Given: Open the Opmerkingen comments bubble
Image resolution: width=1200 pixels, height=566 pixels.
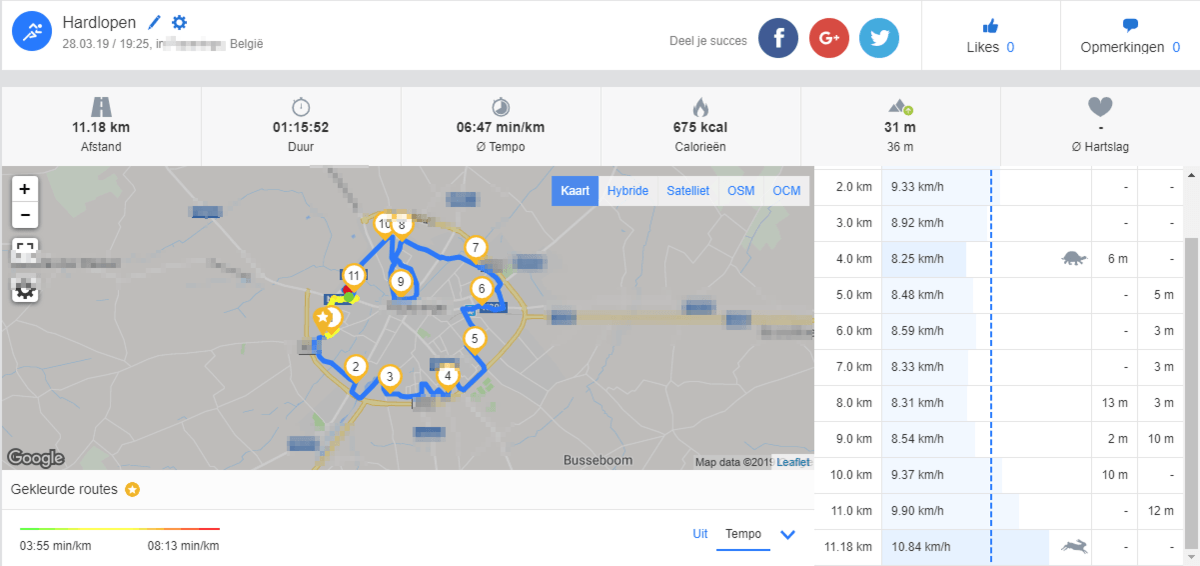Looking at the screenshot, I should [x=1130, y=26].
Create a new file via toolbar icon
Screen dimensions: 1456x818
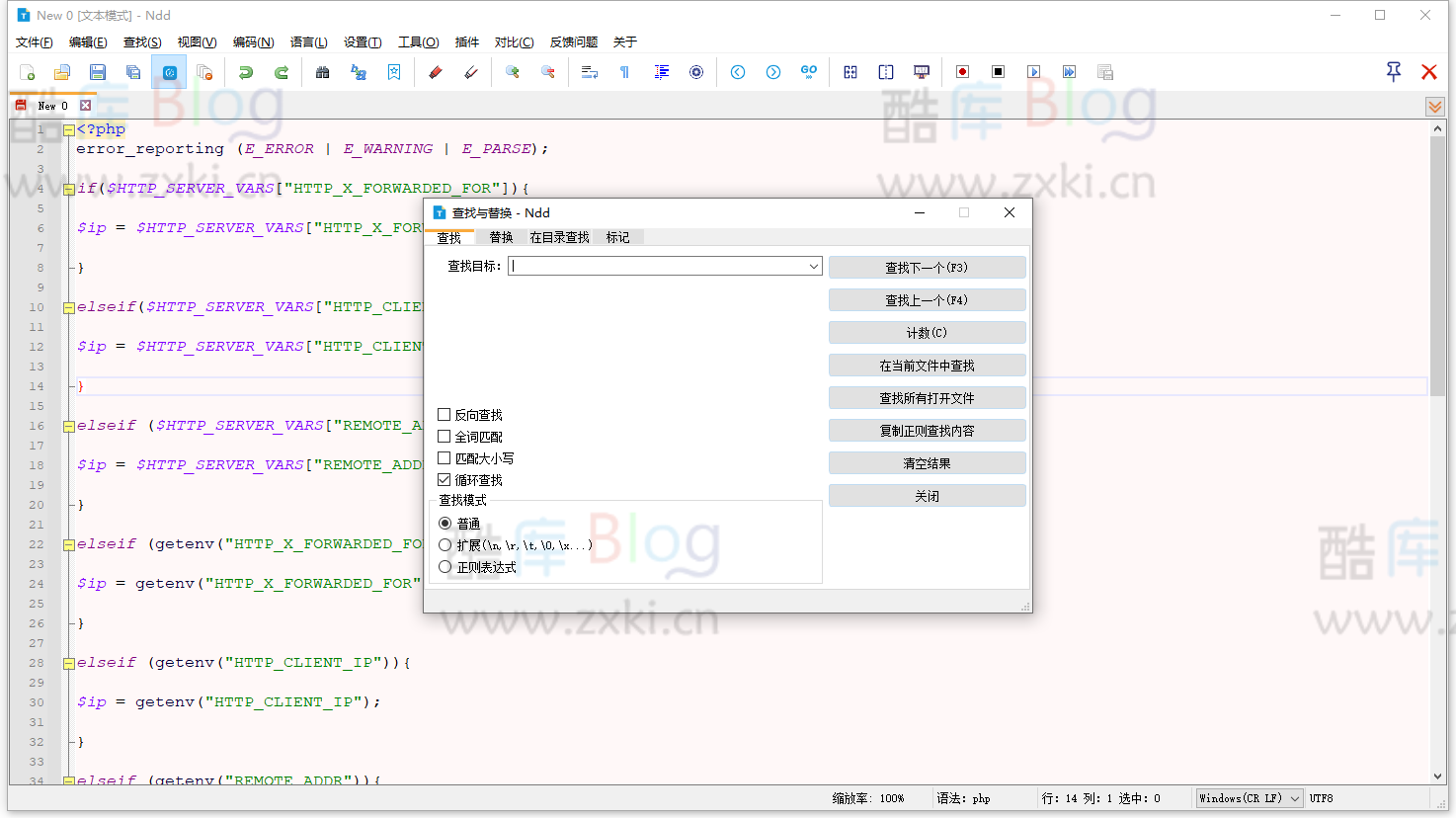click(27, 71)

WHAT IS BEING ASKED: Would you retype every record above exactly, leaving out the pictures?

SOLUTION FOR THIS PROBLEM:
Given: Open the Opmerkingen comments bubble
Image resolution: width=1200 pixels, height=566 pixels.
Looking at the screenshot, I should [x=1130, y=26].
Create a new file via toolbar icon
Screen dimensions: 1456x818
click(27, 71)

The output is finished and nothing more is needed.